Problem details :: Give back one number only: how many lines in the material below contain "tweet".

Exercise material ::

##############################

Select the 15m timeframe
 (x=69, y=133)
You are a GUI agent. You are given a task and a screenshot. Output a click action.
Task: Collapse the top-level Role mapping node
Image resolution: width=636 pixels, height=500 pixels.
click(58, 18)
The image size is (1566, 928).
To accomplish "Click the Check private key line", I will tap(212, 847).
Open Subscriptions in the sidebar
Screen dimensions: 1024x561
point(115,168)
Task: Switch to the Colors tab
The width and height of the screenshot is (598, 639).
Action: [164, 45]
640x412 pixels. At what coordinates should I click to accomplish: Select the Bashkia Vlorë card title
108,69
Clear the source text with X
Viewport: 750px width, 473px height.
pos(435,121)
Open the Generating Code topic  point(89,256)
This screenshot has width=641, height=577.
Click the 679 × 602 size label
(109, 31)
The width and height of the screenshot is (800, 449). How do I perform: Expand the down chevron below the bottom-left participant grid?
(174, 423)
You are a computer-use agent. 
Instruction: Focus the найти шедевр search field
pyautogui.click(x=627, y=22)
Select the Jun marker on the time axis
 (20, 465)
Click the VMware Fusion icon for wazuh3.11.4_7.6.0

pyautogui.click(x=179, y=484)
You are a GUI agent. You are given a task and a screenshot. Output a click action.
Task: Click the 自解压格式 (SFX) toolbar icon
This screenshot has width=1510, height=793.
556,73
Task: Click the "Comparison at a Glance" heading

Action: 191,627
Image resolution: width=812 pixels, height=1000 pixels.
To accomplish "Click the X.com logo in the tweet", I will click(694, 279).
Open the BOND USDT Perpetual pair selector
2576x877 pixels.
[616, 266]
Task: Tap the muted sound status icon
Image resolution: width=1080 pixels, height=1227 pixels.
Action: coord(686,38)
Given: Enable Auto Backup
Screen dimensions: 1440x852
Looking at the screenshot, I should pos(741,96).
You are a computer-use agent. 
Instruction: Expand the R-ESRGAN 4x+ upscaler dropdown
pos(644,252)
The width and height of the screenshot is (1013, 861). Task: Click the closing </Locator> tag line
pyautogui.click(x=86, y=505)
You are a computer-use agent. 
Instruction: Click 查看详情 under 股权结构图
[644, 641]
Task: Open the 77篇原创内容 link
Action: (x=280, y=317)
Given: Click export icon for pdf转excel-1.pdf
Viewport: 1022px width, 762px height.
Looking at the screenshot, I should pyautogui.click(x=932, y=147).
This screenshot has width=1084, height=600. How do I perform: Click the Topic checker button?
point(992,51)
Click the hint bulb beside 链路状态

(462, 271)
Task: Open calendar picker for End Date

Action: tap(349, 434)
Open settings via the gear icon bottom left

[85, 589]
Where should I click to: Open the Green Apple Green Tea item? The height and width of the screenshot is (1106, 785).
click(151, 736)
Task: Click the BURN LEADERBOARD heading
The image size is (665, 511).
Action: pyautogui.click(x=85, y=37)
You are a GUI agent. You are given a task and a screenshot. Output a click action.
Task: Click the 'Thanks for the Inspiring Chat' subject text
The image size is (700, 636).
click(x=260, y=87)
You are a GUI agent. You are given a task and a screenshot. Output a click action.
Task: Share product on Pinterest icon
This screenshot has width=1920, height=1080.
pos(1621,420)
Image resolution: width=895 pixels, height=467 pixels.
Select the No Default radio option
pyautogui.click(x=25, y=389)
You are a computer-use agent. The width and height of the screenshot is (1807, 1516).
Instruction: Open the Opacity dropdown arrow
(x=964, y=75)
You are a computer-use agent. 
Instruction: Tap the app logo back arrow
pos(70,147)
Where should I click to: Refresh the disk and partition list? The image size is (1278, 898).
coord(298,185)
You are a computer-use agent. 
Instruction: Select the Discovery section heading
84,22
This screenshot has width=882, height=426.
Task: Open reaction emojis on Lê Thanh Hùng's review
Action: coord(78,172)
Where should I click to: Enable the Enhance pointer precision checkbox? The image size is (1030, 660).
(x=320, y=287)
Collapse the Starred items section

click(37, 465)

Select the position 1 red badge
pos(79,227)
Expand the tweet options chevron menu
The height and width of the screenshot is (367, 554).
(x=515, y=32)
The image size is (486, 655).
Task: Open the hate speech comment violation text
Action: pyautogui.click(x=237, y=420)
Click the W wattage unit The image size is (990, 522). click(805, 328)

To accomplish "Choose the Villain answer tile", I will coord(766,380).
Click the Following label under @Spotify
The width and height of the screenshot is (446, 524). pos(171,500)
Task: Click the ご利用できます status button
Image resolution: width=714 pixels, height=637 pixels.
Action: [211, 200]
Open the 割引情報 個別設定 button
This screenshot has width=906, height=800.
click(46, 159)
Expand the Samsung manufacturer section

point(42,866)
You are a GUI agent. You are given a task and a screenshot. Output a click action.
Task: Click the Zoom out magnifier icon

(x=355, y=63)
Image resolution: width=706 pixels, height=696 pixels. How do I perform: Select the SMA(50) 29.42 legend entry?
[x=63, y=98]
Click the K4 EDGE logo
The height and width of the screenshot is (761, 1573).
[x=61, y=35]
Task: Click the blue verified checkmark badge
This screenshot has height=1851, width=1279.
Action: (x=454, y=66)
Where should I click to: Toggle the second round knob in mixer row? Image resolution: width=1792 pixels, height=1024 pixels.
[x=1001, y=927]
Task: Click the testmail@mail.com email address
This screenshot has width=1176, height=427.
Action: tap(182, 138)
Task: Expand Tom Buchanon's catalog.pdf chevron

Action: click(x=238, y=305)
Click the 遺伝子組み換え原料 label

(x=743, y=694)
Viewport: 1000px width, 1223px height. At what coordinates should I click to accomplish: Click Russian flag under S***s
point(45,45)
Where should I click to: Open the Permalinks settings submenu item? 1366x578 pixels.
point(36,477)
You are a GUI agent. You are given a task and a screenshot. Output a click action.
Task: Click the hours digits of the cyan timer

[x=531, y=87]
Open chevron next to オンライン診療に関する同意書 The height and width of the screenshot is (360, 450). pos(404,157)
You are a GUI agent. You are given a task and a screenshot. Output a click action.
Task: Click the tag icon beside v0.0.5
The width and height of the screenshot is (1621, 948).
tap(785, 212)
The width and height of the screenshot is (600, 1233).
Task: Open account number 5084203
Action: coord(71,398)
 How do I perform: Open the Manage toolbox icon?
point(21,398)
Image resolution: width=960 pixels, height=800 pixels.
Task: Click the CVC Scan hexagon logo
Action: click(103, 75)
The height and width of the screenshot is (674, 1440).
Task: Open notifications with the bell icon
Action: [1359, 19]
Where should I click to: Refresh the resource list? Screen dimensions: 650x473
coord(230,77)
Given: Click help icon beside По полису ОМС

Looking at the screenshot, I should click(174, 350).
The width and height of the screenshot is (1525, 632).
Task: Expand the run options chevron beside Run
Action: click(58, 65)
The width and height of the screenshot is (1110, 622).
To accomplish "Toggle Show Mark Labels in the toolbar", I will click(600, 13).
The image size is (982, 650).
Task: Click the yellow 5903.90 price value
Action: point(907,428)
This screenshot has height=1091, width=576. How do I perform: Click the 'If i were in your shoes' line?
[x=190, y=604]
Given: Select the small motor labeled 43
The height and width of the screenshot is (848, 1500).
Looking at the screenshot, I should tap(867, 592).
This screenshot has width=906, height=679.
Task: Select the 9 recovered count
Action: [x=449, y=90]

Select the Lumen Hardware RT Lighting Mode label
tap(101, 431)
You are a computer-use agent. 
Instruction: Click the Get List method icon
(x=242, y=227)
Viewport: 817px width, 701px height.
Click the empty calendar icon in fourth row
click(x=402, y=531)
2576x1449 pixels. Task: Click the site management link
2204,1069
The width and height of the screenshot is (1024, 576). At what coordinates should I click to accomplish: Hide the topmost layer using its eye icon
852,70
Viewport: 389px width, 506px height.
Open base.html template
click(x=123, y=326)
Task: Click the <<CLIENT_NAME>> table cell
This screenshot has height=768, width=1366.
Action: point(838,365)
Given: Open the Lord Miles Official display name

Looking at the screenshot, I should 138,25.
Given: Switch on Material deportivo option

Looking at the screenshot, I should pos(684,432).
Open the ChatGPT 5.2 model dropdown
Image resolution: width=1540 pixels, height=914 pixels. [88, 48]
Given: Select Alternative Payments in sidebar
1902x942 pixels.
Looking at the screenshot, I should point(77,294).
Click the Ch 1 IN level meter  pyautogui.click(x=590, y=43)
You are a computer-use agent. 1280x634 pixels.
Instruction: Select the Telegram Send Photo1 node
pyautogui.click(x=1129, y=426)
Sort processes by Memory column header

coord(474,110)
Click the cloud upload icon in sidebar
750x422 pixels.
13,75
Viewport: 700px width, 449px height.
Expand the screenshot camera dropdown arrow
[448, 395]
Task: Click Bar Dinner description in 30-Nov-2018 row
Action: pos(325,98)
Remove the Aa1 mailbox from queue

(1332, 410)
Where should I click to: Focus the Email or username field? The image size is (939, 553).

##############################

Written solution :: 2